Work to do: Copy out the rows from the first one through the line containing "(x=392, y=317)", including both ends. Reproduce every character as it appears.

Material shown:
□ □ □ □ □ □ □

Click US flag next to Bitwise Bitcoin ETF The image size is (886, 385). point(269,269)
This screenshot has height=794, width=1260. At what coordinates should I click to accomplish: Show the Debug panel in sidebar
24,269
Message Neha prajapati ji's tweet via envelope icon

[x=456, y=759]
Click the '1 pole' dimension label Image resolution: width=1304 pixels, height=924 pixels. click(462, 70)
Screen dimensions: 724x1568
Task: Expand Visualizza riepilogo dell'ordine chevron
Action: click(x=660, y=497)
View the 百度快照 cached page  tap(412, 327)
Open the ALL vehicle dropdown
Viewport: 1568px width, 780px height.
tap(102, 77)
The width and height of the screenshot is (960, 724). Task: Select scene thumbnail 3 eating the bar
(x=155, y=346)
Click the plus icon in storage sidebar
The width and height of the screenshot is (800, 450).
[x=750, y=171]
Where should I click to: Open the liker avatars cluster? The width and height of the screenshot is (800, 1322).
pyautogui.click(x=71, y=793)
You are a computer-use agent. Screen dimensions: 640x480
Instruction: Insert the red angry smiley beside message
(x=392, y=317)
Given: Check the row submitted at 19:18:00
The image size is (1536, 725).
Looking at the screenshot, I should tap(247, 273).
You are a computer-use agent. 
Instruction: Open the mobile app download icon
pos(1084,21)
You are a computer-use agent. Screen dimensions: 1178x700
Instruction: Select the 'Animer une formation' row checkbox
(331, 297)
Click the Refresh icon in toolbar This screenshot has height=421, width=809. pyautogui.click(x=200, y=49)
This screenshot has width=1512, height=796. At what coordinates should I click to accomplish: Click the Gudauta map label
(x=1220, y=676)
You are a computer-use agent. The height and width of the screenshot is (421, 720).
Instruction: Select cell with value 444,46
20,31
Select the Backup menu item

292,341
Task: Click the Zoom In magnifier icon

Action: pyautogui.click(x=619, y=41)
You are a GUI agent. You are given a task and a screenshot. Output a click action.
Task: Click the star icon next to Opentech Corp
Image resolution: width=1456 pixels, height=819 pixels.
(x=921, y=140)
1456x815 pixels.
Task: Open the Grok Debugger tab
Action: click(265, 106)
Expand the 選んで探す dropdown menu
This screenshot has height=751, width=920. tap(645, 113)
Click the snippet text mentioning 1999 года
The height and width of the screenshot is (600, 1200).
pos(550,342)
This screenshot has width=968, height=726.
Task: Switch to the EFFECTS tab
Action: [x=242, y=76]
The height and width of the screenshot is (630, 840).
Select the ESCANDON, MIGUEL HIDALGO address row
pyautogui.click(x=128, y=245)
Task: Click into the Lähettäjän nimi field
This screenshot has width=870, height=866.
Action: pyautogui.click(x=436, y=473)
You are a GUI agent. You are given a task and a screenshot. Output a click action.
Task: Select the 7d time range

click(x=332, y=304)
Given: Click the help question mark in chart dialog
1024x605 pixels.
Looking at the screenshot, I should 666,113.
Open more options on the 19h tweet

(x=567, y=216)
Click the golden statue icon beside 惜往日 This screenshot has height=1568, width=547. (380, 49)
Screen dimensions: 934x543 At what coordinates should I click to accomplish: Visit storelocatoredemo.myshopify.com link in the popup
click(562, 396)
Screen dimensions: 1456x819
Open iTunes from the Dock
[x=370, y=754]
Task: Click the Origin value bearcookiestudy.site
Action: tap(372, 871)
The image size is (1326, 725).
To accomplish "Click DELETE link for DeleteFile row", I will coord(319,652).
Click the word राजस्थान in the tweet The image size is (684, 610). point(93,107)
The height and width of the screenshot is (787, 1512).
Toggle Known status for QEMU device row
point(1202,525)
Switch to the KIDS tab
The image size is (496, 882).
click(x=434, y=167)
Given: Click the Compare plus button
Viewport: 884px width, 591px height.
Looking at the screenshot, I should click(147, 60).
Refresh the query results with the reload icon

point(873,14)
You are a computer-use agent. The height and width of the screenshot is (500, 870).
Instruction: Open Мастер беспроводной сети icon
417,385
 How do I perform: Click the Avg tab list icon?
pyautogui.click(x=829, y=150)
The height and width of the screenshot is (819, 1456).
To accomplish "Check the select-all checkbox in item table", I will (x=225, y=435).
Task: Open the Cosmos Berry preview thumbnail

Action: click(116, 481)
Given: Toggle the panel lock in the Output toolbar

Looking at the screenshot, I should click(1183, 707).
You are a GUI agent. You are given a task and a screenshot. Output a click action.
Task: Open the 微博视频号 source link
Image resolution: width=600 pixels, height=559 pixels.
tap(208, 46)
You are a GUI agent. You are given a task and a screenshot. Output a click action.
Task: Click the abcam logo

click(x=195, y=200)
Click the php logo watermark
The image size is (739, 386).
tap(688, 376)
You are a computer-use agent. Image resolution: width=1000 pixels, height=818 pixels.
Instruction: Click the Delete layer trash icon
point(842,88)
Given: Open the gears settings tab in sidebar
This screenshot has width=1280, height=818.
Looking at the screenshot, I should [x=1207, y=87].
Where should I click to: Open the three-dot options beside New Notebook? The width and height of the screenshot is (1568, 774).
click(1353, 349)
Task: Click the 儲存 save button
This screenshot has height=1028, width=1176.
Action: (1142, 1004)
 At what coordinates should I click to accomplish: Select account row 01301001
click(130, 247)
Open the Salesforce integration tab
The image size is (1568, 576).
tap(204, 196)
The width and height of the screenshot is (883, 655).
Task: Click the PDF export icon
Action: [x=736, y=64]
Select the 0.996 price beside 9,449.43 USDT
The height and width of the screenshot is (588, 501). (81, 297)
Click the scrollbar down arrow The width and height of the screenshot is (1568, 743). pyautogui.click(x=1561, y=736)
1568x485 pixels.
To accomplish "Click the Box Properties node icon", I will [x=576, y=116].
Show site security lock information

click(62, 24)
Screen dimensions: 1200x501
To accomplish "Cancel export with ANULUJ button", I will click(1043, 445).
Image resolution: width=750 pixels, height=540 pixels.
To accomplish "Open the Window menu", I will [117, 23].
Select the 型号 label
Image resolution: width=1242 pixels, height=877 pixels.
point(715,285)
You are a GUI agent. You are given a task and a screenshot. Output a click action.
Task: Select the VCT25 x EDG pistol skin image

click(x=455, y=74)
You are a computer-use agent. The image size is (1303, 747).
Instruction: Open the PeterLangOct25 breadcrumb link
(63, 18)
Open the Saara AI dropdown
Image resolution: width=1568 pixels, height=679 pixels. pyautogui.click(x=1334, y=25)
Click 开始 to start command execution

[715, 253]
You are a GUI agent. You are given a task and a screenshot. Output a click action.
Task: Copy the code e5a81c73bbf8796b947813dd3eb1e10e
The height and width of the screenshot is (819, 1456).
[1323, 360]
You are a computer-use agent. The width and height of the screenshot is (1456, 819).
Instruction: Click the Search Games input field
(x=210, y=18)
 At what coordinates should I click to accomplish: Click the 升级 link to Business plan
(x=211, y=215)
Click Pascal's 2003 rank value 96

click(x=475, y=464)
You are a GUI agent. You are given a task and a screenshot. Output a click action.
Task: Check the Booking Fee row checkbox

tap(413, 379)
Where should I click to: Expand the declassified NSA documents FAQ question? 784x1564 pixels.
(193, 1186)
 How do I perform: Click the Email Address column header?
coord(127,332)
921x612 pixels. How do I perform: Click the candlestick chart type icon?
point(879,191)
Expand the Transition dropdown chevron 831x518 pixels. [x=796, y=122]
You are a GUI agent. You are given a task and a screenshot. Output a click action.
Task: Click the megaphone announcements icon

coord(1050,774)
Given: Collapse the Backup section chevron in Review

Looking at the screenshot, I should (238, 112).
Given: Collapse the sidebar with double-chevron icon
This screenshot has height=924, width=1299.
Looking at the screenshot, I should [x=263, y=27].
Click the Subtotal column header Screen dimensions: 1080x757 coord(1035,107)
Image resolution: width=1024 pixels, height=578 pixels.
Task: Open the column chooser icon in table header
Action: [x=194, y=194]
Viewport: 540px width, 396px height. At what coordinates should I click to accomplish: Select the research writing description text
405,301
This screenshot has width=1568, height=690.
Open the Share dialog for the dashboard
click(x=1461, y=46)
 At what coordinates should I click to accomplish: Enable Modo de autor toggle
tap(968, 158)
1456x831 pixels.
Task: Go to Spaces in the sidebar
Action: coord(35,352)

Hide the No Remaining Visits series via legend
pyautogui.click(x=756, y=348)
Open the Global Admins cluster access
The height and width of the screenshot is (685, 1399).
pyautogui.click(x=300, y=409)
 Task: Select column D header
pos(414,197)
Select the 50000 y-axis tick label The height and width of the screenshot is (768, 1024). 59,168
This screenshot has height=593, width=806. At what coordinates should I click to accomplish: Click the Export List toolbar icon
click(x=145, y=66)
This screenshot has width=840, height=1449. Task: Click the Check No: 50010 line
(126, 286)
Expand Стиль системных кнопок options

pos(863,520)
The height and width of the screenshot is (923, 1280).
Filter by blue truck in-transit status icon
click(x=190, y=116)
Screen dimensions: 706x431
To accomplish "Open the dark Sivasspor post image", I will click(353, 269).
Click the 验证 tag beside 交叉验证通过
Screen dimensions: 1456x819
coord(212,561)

□ □ □ □ □ □ □

Response to the exercise:
Click US flag next to Bitwise Bitcoin ETF The image size is (886, 385). point(269,269)
This screenshot has height=794, width=1260. At what coordinates should I click to accomplish: Show the Debug panel in sidebar
24,269
Message Neha prajapati ji's tweet via envelope icon

[x=456, y=759]
Click the '1 pole' dimension label Image resolution: width=1304 pixels, height=924 pixels. click(462, 70)
Screen dimensions: 724x1568
Task: Expand Visualizza riepilogo dell'ordine chevron
Action: click(x=660, y=497)
View the 百度快照 cached page  tap(412, 327)
Open the ALL vehicle dropdown
Viewport: 1568px width, 780px height.
tap(102, 77)
The width and height of the screenshot is (960, 724). Task: Select scene thumbnail 3 eating the bar
(x=155, y=346)
Click the plus icon in storage sidebar
The width and height of the screenshot is (800, 450).
[x=750, y=171]
Where should I click to: Open the liker avatars cluster? The width and height of the screenshot is (800, 1322).
pyautogui.click(x=71, y=793)
You are a computer-use agent. Screen dimensions: 640x480
Instruction: Insert the red angry smiley beside message
(x=392, y=317)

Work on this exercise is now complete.